Goal of the exercise: Would you copy the lines below exactly and omit the images?

Data for processing:
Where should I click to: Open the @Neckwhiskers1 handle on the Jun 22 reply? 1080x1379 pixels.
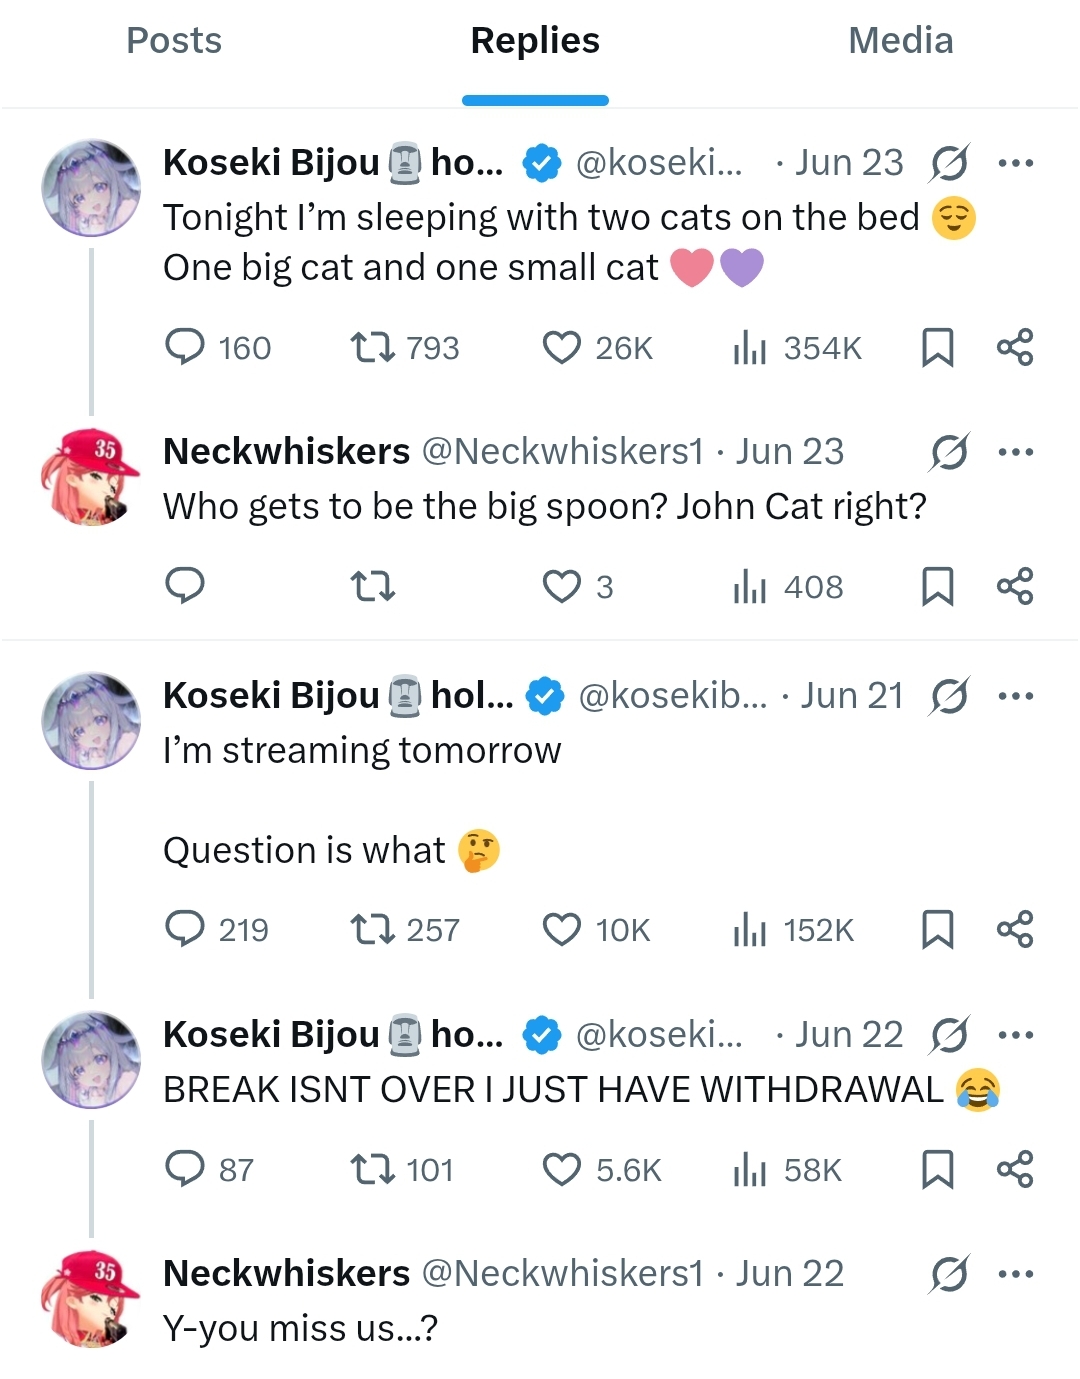[x=563, y=1274]
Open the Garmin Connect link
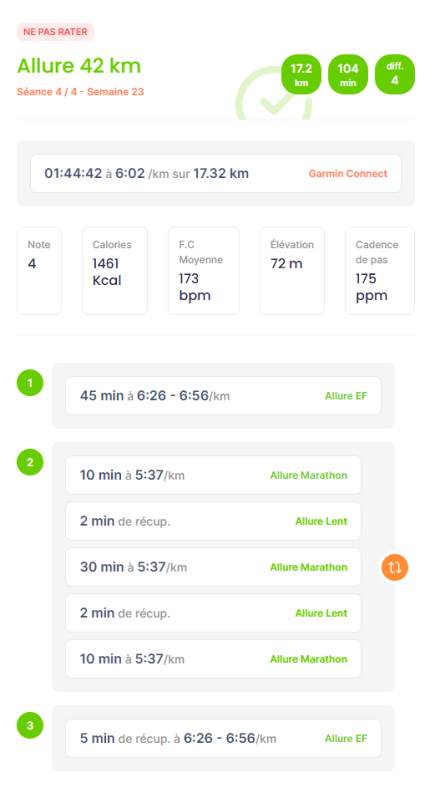This screenshot has width=430, height=788. point(348,173)
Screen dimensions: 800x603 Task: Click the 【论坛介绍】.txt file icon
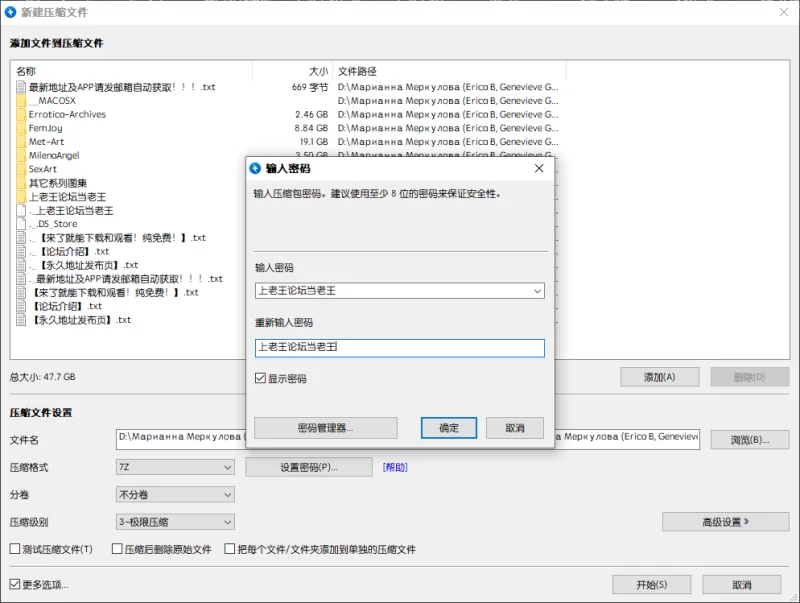pos(21,306)
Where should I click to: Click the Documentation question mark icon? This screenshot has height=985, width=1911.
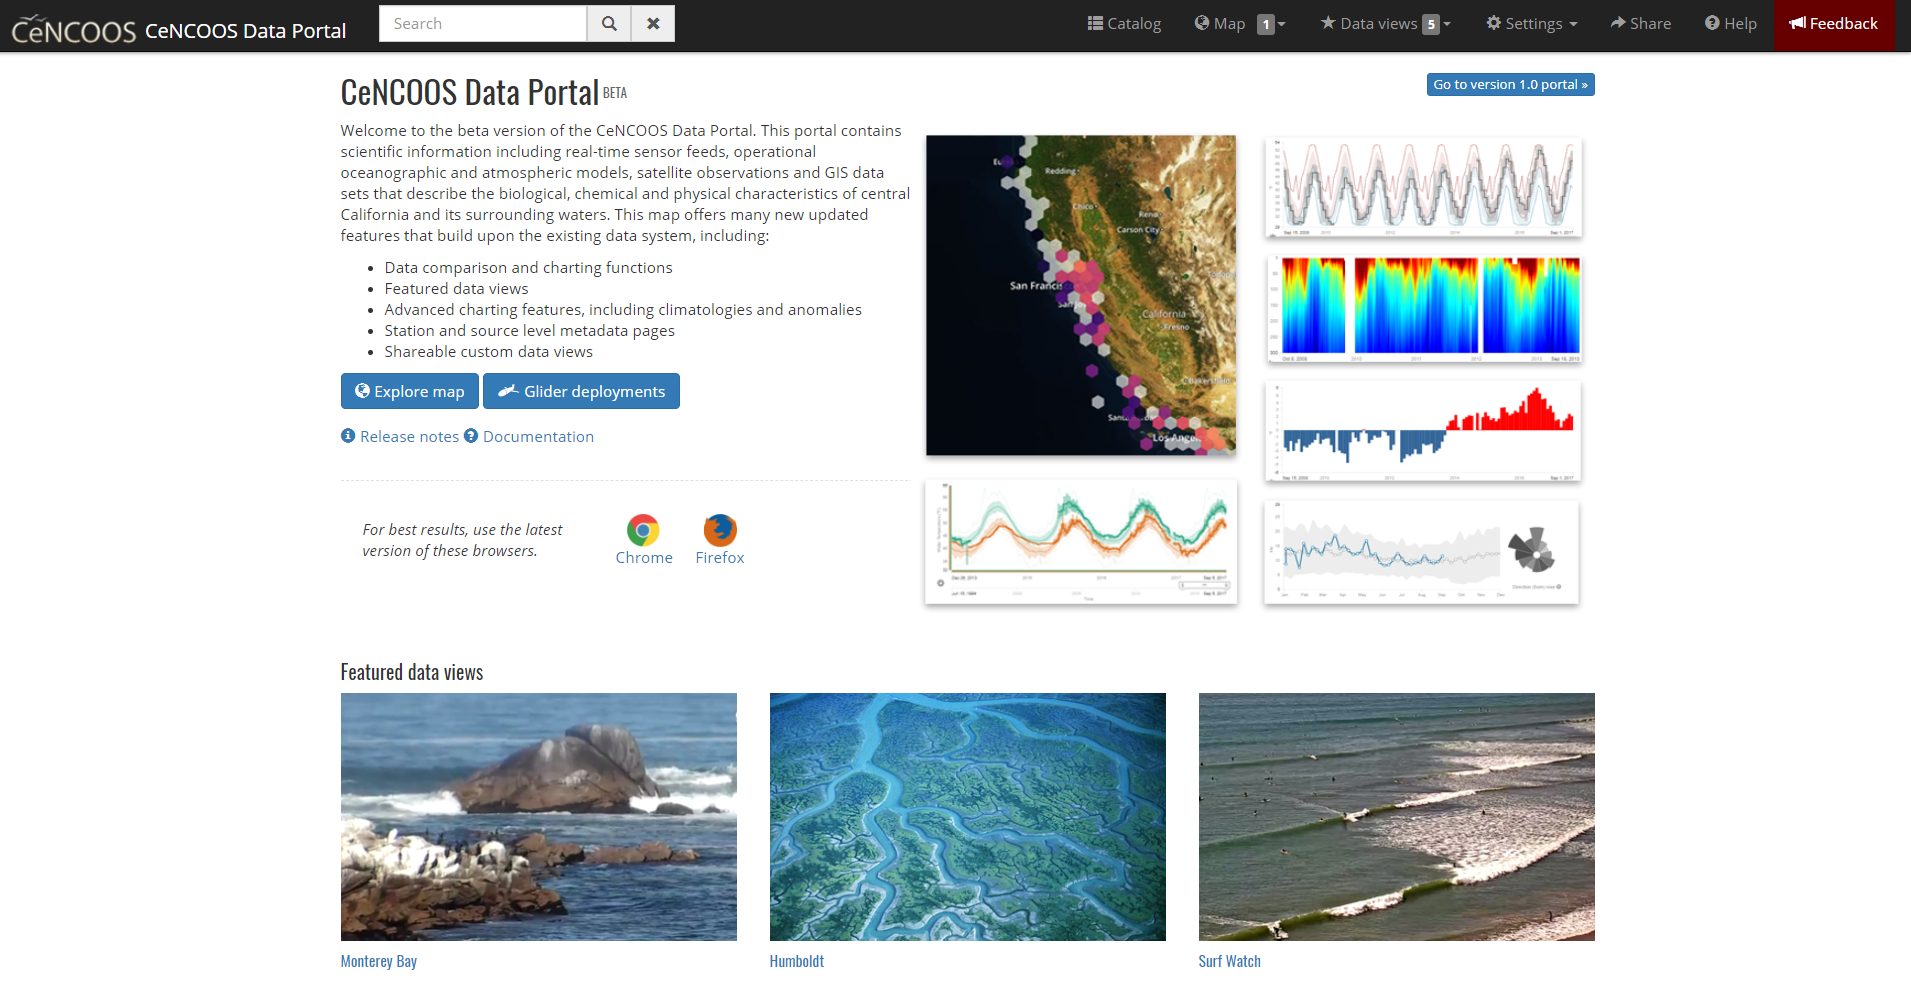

Your solution:
Where should I click to: Open the @Neckwhiskers1 handle on the Jun 22 reply? 1080x1379 pixels.
[x=563, y=1274]
Open the Garmin Connect link
This screenshot has width=430, height=788. point(348,173)
Screen dimensions: 800x603 Task: Click the 【论坛介绍】.txt file icon
pos(21,306)
Where should I click to: Click the Documentation question mark icon? This screenshot has height=985, width=1911.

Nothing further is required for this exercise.